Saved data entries
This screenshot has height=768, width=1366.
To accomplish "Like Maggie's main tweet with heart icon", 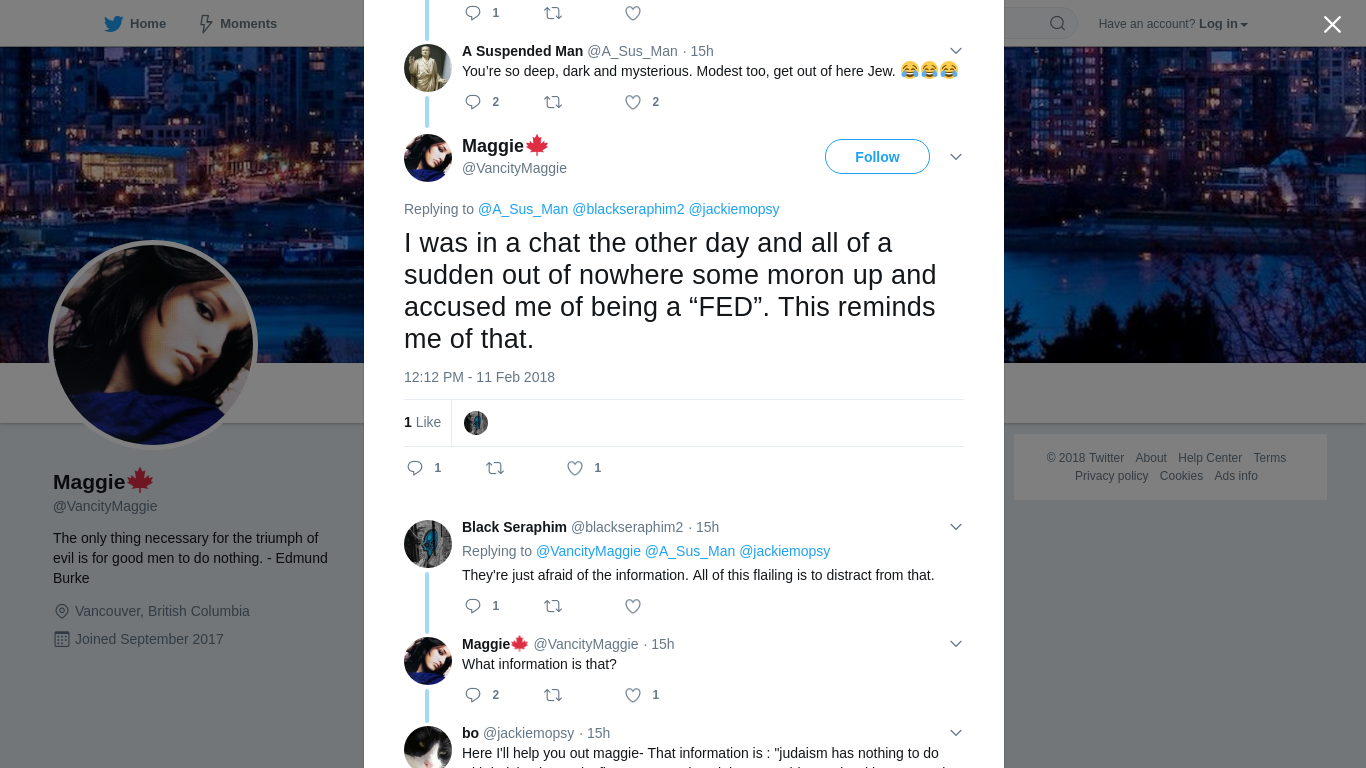I will point(575,468).
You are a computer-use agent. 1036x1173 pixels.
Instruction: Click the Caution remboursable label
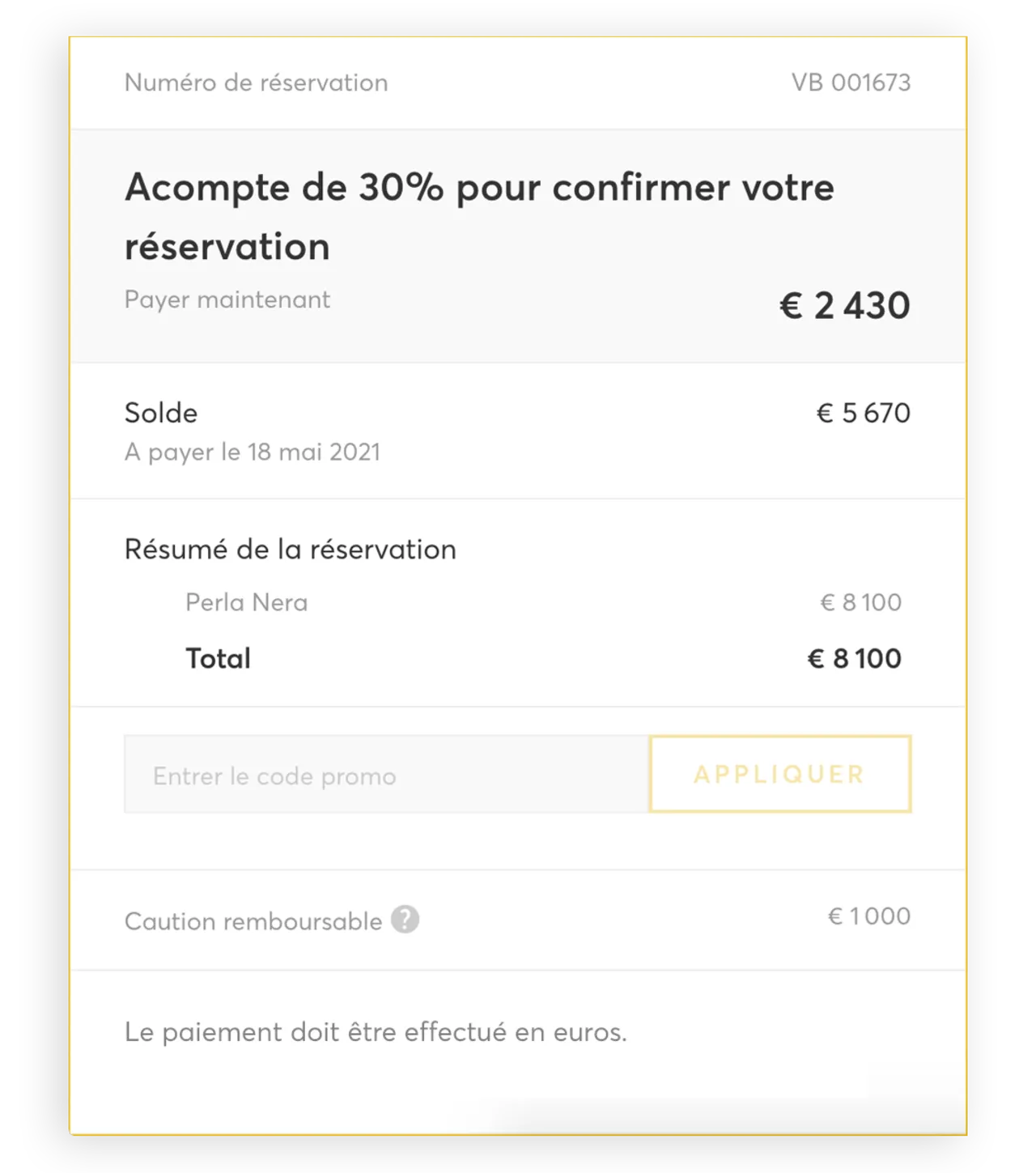click(253, 921)
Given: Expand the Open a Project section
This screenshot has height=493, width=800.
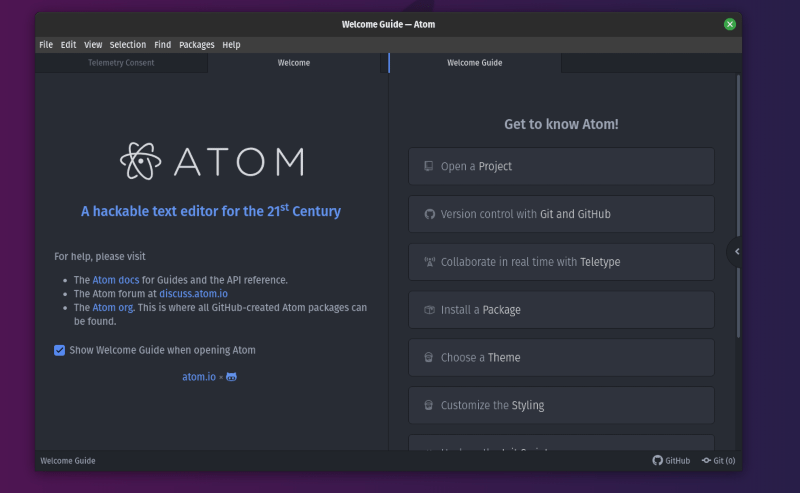Looking at the screenshot, I should click(x=561, y=166).
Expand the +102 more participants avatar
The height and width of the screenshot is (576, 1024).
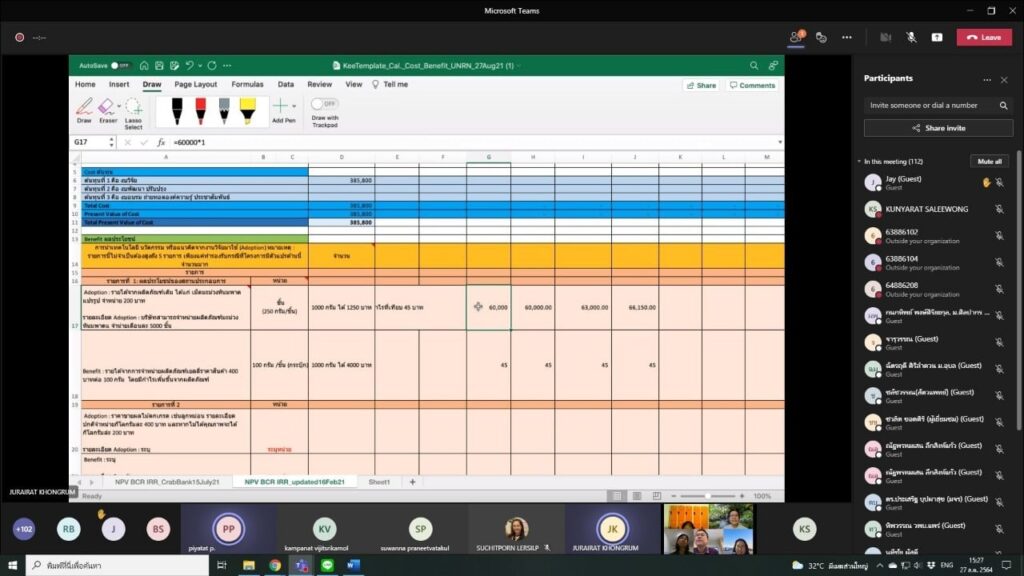[24, 529]
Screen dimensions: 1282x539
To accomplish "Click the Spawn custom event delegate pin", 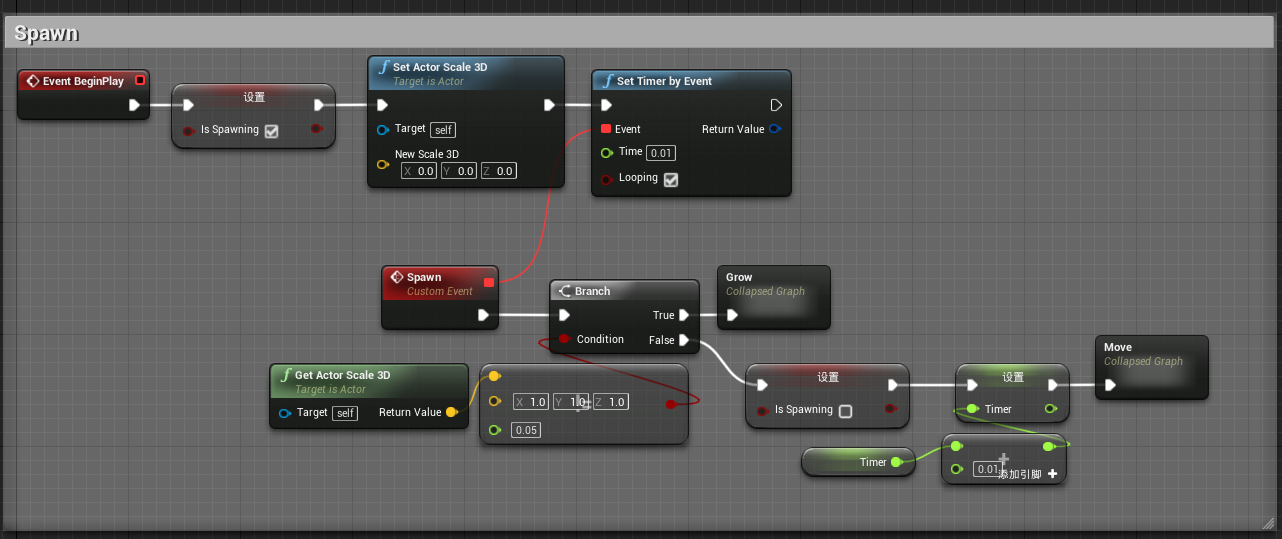I will coord(489,282).
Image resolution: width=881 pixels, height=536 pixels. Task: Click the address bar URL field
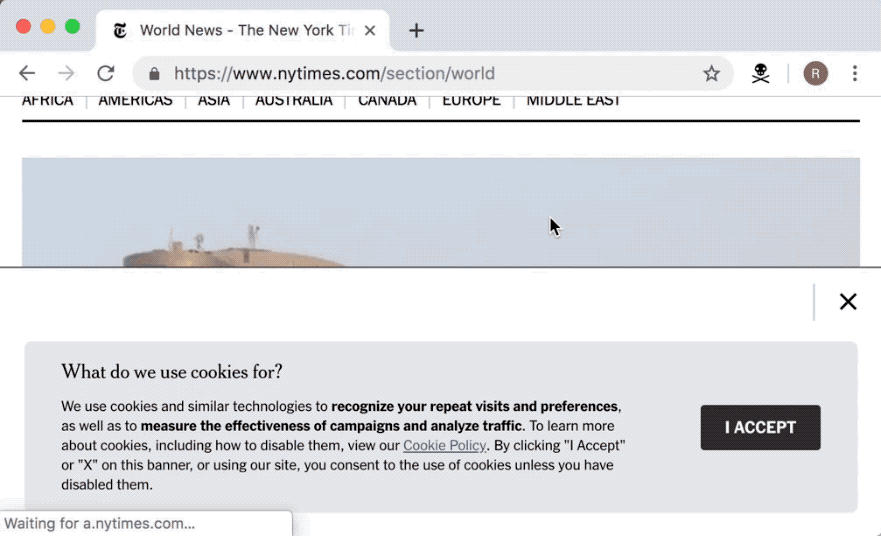click(420, 73)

*Exercise prompt*. Report all lines in the records that include the string "Expand".

*Task solution*.
Given: Expand the Open a Project section
Expand the +102 more participants avatar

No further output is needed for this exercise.